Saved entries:
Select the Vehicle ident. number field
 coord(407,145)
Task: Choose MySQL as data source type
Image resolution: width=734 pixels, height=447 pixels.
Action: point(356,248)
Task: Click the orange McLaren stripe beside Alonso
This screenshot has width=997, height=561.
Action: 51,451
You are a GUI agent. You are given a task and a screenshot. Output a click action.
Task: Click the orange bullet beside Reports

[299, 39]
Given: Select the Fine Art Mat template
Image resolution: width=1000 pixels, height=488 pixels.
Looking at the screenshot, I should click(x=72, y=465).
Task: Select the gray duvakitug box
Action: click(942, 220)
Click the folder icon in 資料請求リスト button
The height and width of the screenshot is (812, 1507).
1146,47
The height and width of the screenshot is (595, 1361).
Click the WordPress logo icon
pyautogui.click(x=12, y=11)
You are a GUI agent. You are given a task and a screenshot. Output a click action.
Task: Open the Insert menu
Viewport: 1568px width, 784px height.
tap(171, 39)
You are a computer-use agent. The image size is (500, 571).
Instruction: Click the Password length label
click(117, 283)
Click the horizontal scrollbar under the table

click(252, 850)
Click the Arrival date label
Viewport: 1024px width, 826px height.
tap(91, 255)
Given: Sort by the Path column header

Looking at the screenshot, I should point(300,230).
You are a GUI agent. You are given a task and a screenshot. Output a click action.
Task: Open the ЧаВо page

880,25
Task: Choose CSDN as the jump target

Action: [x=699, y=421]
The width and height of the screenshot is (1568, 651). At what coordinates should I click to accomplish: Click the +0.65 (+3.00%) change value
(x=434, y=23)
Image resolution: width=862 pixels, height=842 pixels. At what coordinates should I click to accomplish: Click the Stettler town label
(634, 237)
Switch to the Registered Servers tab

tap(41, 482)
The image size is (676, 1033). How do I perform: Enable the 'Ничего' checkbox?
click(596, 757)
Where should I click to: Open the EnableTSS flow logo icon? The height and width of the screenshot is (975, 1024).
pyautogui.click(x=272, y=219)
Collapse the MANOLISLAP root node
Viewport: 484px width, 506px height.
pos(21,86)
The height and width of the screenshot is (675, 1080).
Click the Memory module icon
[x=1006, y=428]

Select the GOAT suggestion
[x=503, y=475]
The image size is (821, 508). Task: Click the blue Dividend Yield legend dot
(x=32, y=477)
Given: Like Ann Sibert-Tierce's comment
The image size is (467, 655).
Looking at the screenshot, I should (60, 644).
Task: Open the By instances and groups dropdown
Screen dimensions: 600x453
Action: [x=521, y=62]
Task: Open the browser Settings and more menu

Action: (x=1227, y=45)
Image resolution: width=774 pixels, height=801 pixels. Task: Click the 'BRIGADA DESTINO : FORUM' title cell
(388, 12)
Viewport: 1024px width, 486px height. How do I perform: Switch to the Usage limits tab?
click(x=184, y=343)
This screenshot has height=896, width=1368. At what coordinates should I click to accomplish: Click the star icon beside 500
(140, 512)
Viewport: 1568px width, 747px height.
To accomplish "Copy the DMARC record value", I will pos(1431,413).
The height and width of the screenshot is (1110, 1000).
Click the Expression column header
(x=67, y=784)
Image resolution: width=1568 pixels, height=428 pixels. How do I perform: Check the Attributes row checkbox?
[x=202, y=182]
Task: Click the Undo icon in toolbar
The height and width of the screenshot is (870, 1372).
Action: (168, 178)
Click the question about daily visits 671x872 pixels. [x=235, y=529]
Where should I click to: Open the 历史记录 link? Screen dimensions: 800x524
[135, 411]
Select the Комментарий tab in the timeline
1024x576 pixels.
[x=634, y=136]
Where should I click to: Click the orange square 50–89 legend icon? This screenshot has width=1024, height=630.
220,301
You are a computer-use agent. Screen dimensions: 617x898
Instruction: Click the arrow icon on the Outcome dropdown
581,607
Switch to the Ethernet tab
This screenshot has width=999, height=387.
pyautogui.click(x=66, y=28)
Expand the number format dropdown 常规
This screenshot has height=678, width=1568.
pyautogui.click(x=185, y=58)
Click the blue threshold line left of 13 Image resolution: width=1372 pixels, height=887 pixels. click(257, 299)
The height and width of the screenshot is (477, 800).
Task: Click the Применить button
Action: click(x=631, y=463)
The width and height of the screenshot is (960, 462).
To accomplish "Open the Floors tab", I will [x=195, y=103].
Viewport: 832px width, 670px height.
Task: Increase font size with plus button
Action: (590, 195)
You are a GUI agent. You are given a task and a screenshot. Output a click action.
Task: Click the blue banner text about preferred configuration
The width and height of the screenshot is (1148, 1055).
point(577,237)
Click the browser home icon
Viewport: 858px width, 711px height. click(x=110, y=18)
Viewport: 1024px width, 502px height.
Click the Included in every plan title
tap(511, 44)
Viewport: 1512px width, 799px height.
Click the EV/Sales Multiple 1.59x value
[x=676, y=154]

# WHAT TO WORK ON
Could you transcribe every entry exactly, without altering anything?

# COMPLETED TASK
Select the Vehicle ident. number field
 coord(407,145)
Task: Choose MySQL as data source type
Image resolution: width=734 pixels, height=447 pixels.
Action: point(356,248)
Task: Click the orange McLaren stripe beside Alonso
This screenshot has width=997, height=561.
Action: 51,451
You are a GUI agent. You are given a task and a screenshot. Output a click action.
Task: Click the orange bullet beside Reports

[299, 39]
Given: Select the Fine Art Mat template
Image resolution: width=1000 pixels, height=488 pixels.
Looking at the screenshot, I should click(x=72, y=465).
Task: Select the gray duvakitug box
Action: click(942, 220)
Click the folder icon in 資料請求リスト button
The height and width of the screenshot is (812, 1507).
1146,47
The height and width of the screenshot is (595, 1361).
Click the WordPress logo icon
pyautogui.click(x=12, y=11)
You are a GUI agent. You are given a task and a screenshot. Output a click action.
Task: Open the Insert menu
Viewport: 1568px width, 784px height.
tap(171, 39)
You are a computer-use agent. The image size is (500, 571).
Instruction: Click the Password length label
click(117, 283)
Click the horizontal scrollbar under the table

click(252, 850)
Click the Arrival date label
Viewport: 1024px width, 826px height.
tap(91, 255)
Given: Sort by the Path column header

Looking at the screenshot, I should point(300,230).
You are a GUI agent. You are given a task and a screenshot. Output a click action.
Task: Open the ЧаВо page

880,25
Task: Choose CSDN as the jump target

Action: [x=699, y=421]
The width and height of the screenshot is (1568, 651). At what coordinates should I click to accomplish: Click the +0.65 (+3.00%) change value
(x=434, y=23)
Image resolution: width=862 pixels, height=842 pixels. At what coordinates should I click to accomplish: Click the Stettler town label
(634, 237)
Switch to the Registered Servers tab

tap(41, 482)
The image size is (676, 1033). How do I perform: Enable the 'Ничего' checkbox?
click(596, 757)
Where should I click to: Open the EnableTSS flow logo icon? The height and width of the screenshot is (975, 1024).
pyautogui.click(x=272, y=219)
Collapse the MANOLISLAP root node
Viewport: 484px width, 506px height.
pos(21,86)
The height and width of the screenshot is (675, 1080).
Click the Memory module icon
[x=1006, y=428]

Select the GOAT suggestion
[x=503, y=475]
The image size is (821, 508). Task: Click the blue Dividend Yield legend dot
(x=32, y=477)
Given: Like Ann Sibert-Tierce's comment
The image size is (467, 655).
Looking at the screenshot, I should (60, 644).
Task: Open the By instances and groups dropdown
Screen dimensions: 600x453
Action: [x=521, y=62]
Task: Open the browser Settings and more menu

Action: (x=1227, y=45)
Image resolution: width=774 pixels, height=801 pixels. Task: Click the 'BRIGADA DESTINO : FORUM' title cell
(388, 12)
Viewport: 1024px width, 486px height. How do I perform: Switch to the Usage limits tab?
click(x=184, y=343)
This screenshot has height=896, width=1368. At what coordinates should I click to accomplish: Click the star icon beside 500
(140, 512)
Viewport: 1568px width, 747px height.
To accomplish "Copy the DMARC record value", I will pos(1431,413).
The height and width of the screenshot is (1110, 1000).
Click the Expression column header
(x=67, y=784)
Image resolution: width=1568 pixels, height=428 pixels. How do I perform: Check the Attributes row checkbox?
[x=202, y=182]
Task: Click the Undo icon in toolbar
The height and width of the screenshot is (870, 1372).
Action: (168, 178)
Click the question about daily visits 671x872 pixels. [x=235, y=529]
Where should I click to: Open the 历史记录 link? Screen dimensions: 800x524
[135, 411]
Select the Комментарий tab in the timeline
1024x576 pixels.
[x=634, y=136]
Where should I click to: Click the orange square 50–89 legend icon? This screenshot has width=1024, height=630.
220,301
You are a computer-use agent. Screen dimensions: 617x898
Instruction: Click the arrow icon on the Outcome dropdown
581,607
Switch to the Ethernet tab
This screenshot has width=999, height=387.
pyautogui.click(x=66, y=28)
Expand the number format dropdown 常规
This screenshot has height=678, width=1568.
pyautogui.click(x=185, y=58)
Click the blue threshold line left of 13 Image resolution: width=1372 pixels, height=887 pixels. click(257, 299)
The height and width of the screenshot is (477, 800).
Task: Click the Применить button
Action: click(x=631, y=463)
The width and height of the screenshot is (960, 462).
To accomplish "Open the Floors tab", I will [x=195, y=103].
Viewport: 832px width, 670px height.
Task: Increase font size with plus button
Action: (590, 195)
You are a GUI agent. You are given a task and a screenshot. Output a click action.
Task: Click the blue banner text about preferred configuration
The width and height of the screenshot is (1148, 1055).
point(577,237)
Click the browser home icon
Viewport: 858px width, 711px height. click(x=110, y=18)
Viewport: 1024px width, 502px height.
Click the Included in every plan title
tap(511, 44)
Viewport: 1512px width, 799px height.
Click the EV/Sales Multiple 1.59x value
[x=676, y=154]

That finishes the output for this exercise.